Japanese investors promised 'good returns' by Mugabe
Zimbabwean President Robert Mugabe on Monday promised that Japanese investors in Zimbabwe would be treated in a "robust and effective manner", state-owned ZBC television reported.
Mugabe said Zimbabwe was ready to do business with Japan and ensure good returns for investors.
Accompanied by his wife Grace, Mugabe was in Tokyo on a five-day state visit to seek investment in Zimbabwe. The country’s economy is slipping back into crisis nearly three years after the president was re-elected to power in the country he has ruled since independence in 1980.
Critics and the opposition Movement for Democratic Change say a controversial indigenisation law, which says that foreign investors can hold no more than 49% of shares in companies they have set up, is scaring away would-be investors.

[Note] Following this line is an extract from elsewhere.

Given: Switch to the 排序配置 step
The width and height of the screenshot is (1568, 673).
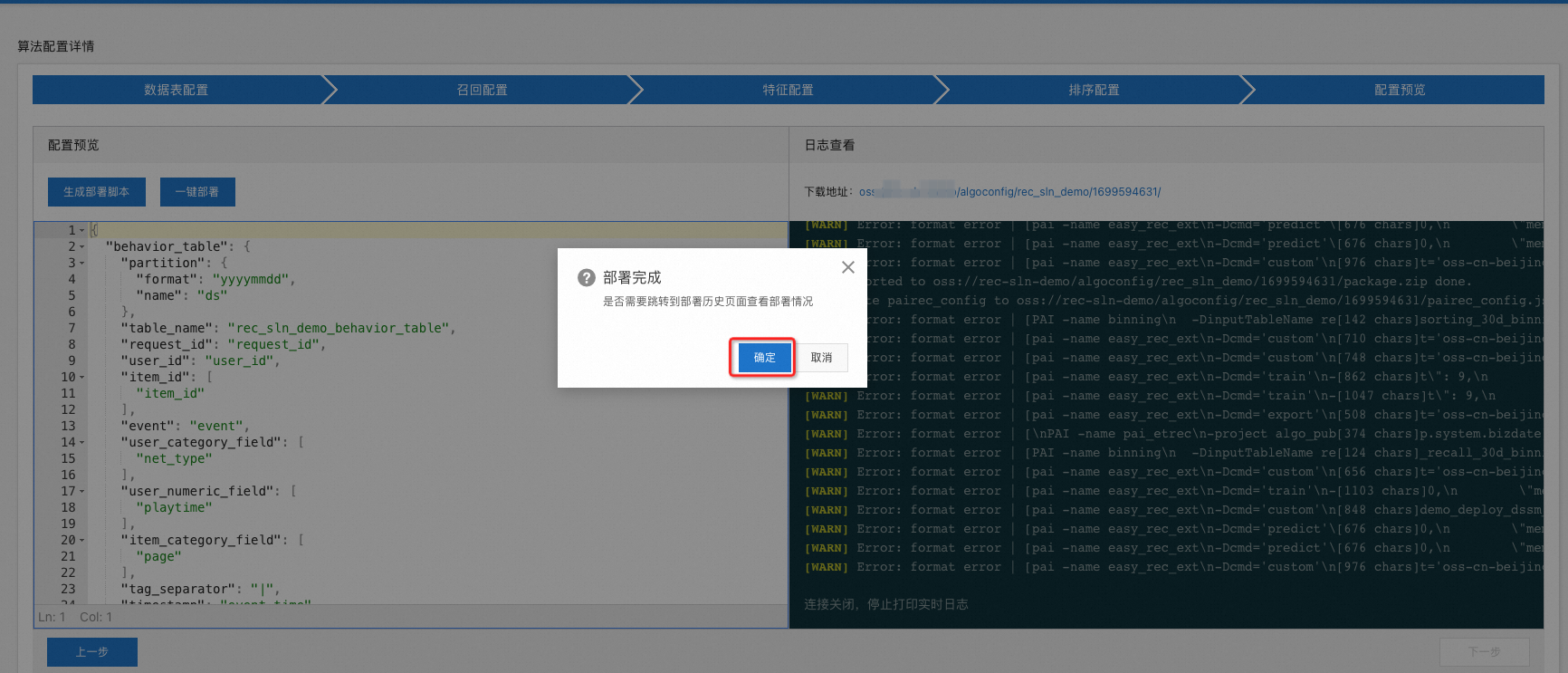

Mugabe's nephew Patrick Zhuwao, who is Zimbabwe's indigenisation minister, last week repeated a threat to cancel the licences of foreign and white-owned firms that do not comply with the law by April 1.

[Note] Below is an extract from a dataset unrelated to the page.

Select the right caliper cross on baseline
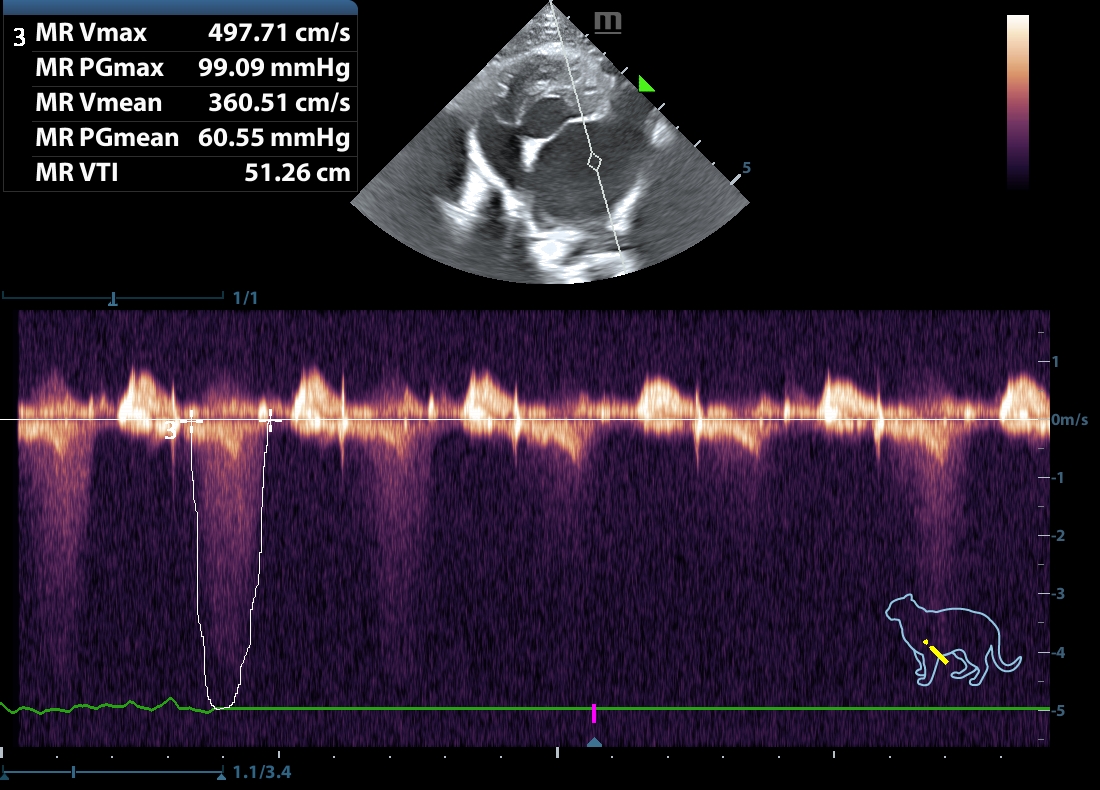The height and width of the screenshot is (790, 1100). click(267, 420)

Mugabe’s comments came after he held talks with Japanese Prime Minister Shinzo Abe. They signed an economic co-operation agreement, which would see Japan funding road rehabilitation in Zimbabwe, according to a tweet from ZBC journalist Clarkson Mambo.

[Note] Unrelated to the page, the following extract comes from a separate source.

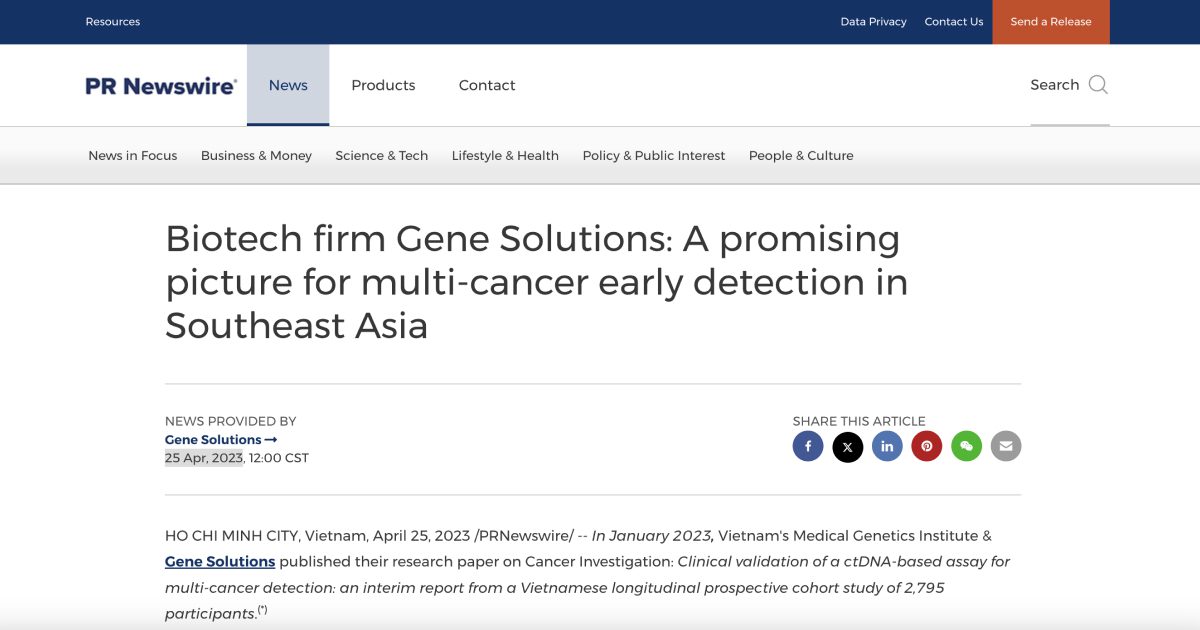Share the article on Facebook
Viewport: 1200px width, 630px height.
point(808,446)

The Japan Times said the pledge was for $5m.
Abe was reportedly keen to get Mugabe's backing for his bid to push for reforms of the UN Security Council. During a press conference, Mugabe complained about the "slow pace of reform" at the UN.
The official Chronicle newspaper reported on Monday that he had more than 13 scheduled meetings with Japanese government officials and companies.